Source material
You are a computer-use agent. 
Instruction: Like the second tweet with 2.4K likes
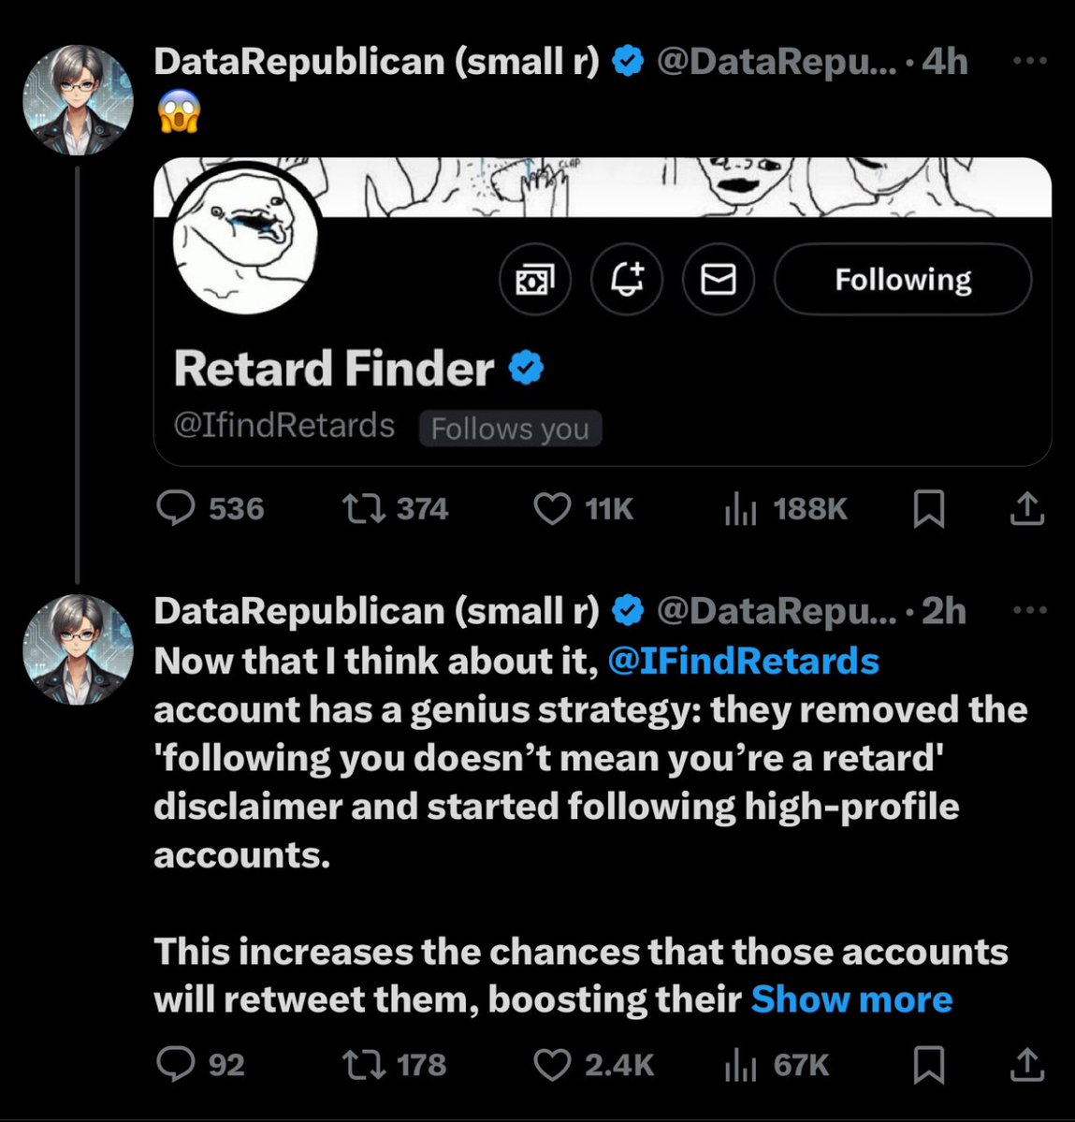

---

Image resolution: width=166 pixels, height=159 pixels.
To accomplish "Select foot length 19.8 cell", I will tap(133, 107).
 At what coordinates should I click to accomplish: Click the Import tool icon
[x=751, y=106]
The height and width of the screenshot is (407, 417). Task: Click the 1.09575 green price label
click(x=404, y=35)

Exercise
Please give back exactly the lines of this listing beginning at the line with "You are a computer-use agent." and ending with the line with "Instruction: Like the", both included, and nothing else.

Worked solution
You are a computer-use agent. 
Instruction: Like the second tweet with 2.4K likes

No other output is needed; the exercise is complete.